| YOUR GOAL |
Copy out the full listing exactly, omitting any picture it contains.

| SOURCE DATA |
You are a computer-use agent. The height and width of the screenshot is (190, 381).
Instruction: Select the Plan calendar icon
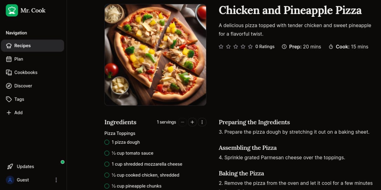point(9,59)
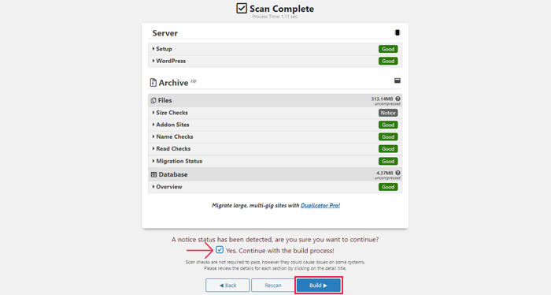
Task: Click the Archive file icon
Action: tap(153, 83)
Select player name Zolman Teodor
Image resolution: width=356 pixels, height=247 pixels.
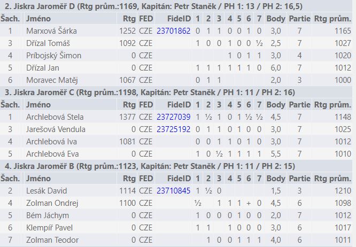coord(52,240)
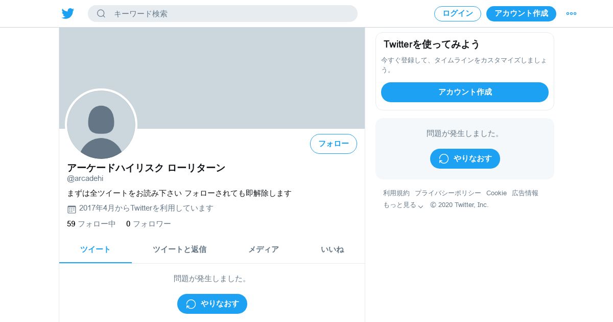Expand the もっと見る footer chevron
This screenshot has width=613, height=322.
point(420,206)
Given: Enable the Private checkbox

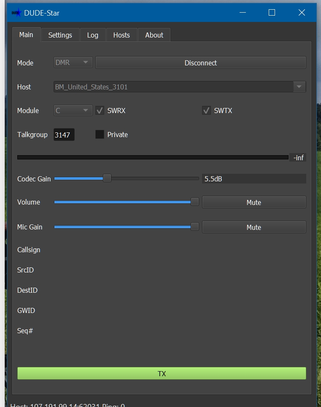Looking at the screenshot, I should (100, 135).
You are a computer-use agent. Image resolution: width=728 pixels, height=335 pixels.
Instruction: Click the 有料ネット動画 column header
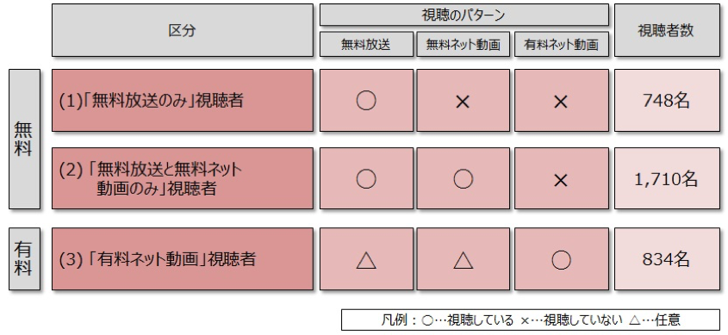click(x=562, y=45)
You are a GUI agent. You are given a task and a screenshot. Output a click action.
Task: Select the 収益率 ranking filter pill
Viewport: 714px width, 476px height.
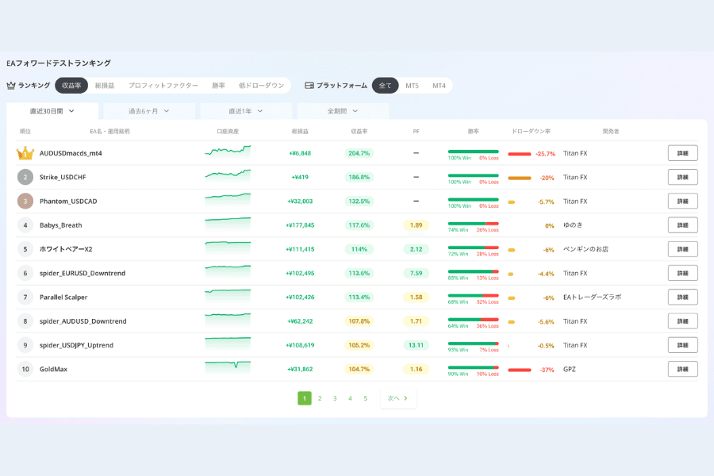point(71,85)
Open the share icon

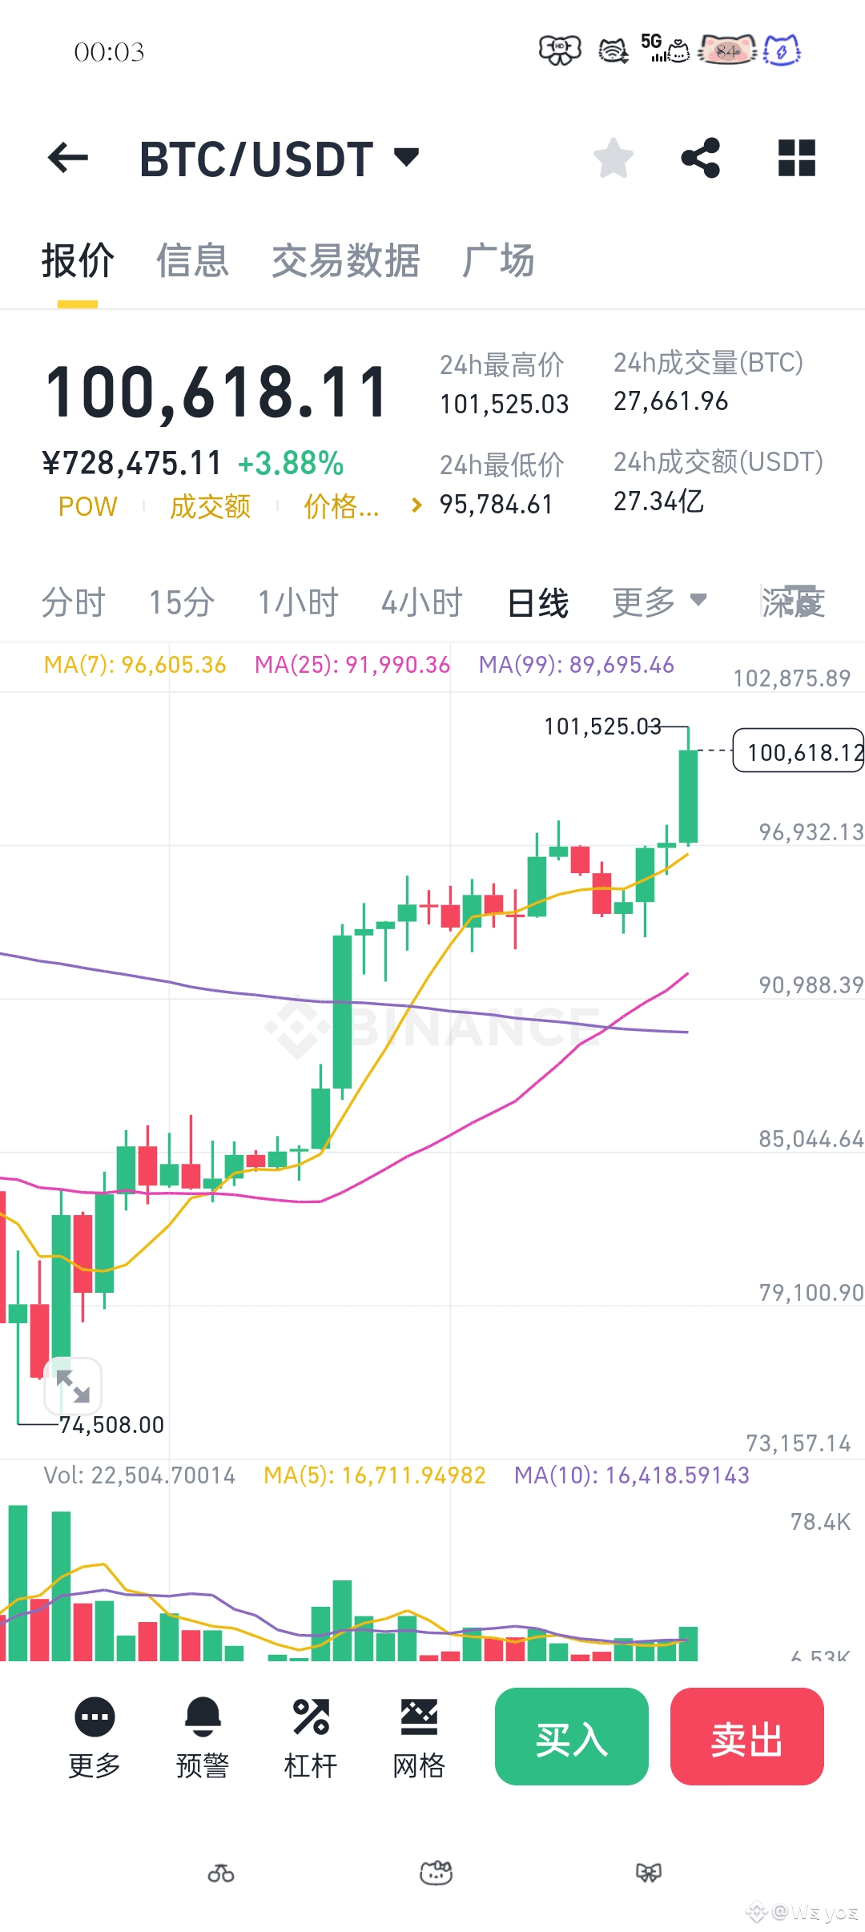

| SOLUTION TO THE PROBLEM |
You are a computer-use agent. The height and width of the screenshot is (190, 381).
Instruction: Select the Plan calendar icon
point(9,59)
Task: Click the Archive file icon
Action: tap(153, 83)
Select player name Zolman Teodor
Image resolution: width=356 pixels, height=247 pixels.
coord(52,240)
Expand the もっと見る footer chevron
This screenshot has width=613, height=322.
point(420,206)
Given: Enable the Private checkbox

Looking at the screenshot, I should (100, 135).
You are a computer-use agent. Image resolution: width=728 pixels, height=335 pixels.
Instruction: Click the 有料ネット動画 column header
click(x=562, y=45)
You are a GUI agent. You are given a task and a screenshot. Output a click action.
Task: Select the 収益率 ranking filter pill
Viewport: 714px width, 476px height.
point(71,85)
Open the share icon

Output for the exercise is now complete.